In his decision, Foster determined that Kimberly was capable of earning $50,000 a year and reduced accordingly the amount of child and spousal support that Kevin would continue to pay Kimberly. Foster awarded Kimberly the $15,000 equity in the house, saying it was offset by marital debts that she had already paid or was ordered to pay, and he awarded each their own car. They were responsible for paying their own legal fees.
"The court can't lay clear fault on one or the other that they ended up in this high-conflict situation and couldn't get out of it," Foster said. "The only pattern I can really see is that it appears that when one motion or objection was filed, it seemed to cause the other side to file a motion or objection, and not really in response, but more in retaliation."
Foster granted the divorce, but Kimberly wasn't done fighting. The judge had to schedule three additional hearings because Kimberly objected to the wording in the journal entry on the divorce order and refused to sign it. By the end of May 2009, the number of court filings in the Ireland matter had climbed to 242.
McKee reappeared at the hearings that followed the divorce ruling. Foster registered dismay at McKee and Kimberly's unwillingness to put the litigation to rest.
"It's been a vicious cycle since the petition was filed a couple of years ago," Foster told them. "And all you folks have to do is just decide to stop."
Kimberly told Foster, "I prefer that the Court of Appeals deal with this."
Foster replied, "Why appeal? What are you appealing? Is the purpose of your appeal to — to change the property division, or the child-support order, or the custody order, or is it to argue that ... disqualification of Mr. McKee is wrong ... or procedural things were wrong?"
Kimberly answered, "That issue isn't on the docket today, and I don't have to answer that question of what my appeal is for. I filed my documents."
The Kansas Court of Appeals reviewed those documents, along with Kevin's response brief filed by Michael Lucansky, Kevin's current attorney.
Last December, Kimberly dismissed her federal court action against Moriarty and apologized to his family and other court personnel. Kimberly's perceptions were impaired by stress brought on "in the midst of her highly contentious divorce action," according to a press release issued by Kimberly's new attorney, James C. Morrow. "The divorce action, still pending after two years, has caused Ms. Ireland to suffer heart ailments and extreme anxiety," the press release reads. "She has now determined that her claims were untrue."
Reached by phone, Morrow asked that questions for Kimberly Ireland be submitted in writing. He did not reply to e-mailed questions. Kevin Ireland, reached by e-mail, would not comment for this story.

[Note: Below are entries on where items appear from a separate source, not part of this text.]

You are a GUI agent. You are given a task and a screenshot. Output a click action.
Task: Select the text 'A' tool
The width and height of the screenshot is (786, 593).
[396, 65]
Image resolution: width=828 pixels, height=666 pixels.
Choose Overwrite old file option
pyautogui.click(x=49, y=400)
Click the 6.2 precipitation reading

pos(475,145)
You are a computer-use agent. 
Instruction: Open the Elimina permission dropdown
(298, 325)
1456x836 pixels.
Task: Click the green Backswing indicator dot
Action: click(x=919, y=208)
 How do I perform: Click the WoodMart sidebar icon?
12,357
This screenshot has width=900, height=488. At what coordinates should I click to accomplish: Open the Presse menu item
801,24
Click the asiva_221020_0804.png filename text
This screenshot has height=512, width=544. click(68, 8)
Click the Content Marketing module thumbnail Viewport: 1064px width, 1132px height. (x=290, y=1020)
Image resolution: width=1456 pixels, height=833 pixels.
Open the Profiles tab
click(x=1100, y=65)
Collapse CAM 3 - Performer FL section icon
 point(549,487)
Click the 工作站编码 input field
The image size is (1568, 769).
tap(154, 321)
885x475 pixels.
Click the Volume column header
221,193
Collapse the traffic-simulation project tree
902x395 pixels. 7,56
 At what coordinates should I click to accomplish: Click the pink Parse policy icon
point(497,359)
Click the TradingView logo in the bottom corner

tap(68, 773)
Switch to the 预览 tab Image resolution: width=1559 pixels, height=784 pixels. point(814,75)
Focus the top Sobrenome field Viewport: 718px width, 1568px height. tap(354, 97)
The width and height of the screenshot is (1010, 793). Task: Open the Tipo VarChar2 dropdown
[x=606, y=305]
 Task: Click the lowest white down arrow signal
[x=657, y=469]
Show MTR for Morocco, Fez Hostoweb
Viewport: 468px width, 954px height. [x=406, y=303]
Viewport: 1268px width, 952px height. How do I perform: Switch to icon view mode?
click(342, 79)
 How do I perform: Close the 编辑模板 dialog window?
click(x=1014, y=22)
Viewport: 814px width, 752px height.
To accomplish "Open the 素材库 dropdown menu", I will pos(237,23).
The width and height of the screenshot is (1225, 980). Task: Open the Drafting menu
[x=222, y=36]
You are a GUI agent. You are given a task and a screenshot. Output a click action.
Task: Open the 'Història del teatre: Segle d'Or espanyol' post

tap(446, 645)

The disciplinary administrator of the Kansas Board for Discipline of Attorneys, Stanton Hazlett, determined last October that Kimberly violated the Kansas Rules of Professional Conduct by making false accusations against a judge. Kimberly voluntarily relinquished her Kansas law license on March 1 of this year, pending a formal disciplinary hearing in Topeka, scheduled for September 9. A panel of three attorneys, appointed by Hazlett, will make its recommendation to the Kansas Supreme Court after the hearing. It may recommend disbarment.
On May 14, the Kansas Court of Appeals affirmed the Johnson County Circuit Court's original ruling in the Ireland divorce matter. The Irelands, at last, are free of each other.